Matthew Klane, the series’ co-coordinator, went on to introduce Jessy Poole, a fiction writer, with a cut-up/jump-cut word salad that seemed to parody the stuffy, sententious intros one hears at readings at area (to be unnamed) universities. He began with a short (it was “flash fiction” after all) piece about an encounter at a bus stop, then on to a couple scenes from his novel-in-progress, “The Von Darling Family Circus,” set in Wisconsin in the 1960s with characters named after ancient Persian kings.

Co-coordinator James Bellflower took over the intro duties, but his sounded just like Matthew’s, so I wonder… Peter Fernbach interspersed his poems with those by women writers, such as Amy Gerstler & Sylvia Plath in a self-conscious reference to gender rather than poetic talent. His comments tended to sound like he was teaching one of his classes & made me wonder if he’s ever been to a poetry open mic or read his poetry in public much, other than before students. He introduced the Amy Gerstler poem saying, “it goes like this,” & his own poem “Everyday” by describing it as “social justice-y.” When he gave the background to his poem “The Model” he identified the Buddhist practice of sand mandalas as being located in India, whereas sand mandalas are more closely associated with Tibet & China.

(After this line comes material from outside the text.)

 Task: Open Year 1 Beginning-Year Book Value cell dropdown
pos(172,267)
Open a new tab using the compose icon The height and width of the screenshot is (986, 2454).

But my main reason for doubling up my schedule, & waiting to the very end, was to hear Anna Elena Eyre, who has served her time helping to run this series in the past. She has 2 books of poetry out recently & began with poems from Are Me (Dancing Girl Press, 2011). She read “He,” “She” & “I,” the last read so effectively with the word “I” always uttered as a cross between a gasp & a sigh that she garnered the rare (for academic readings) applause for a single poem (it is the practice at such readings, as opposed to most community readings, not to applaud each poem but to pile it all at the end). Anna’s most recent book is Faceless Names: Two Books of Letters (BlazeVOX books, 2012), namely, poems responding to William Carlos Williams’ early work, Kora in Hell (or, as she refers to him “W Carlos W”), & “Nameless Mail,” (or “Letters to Evelyn”, her mother’s mother). As one says, it was worth the price of admission.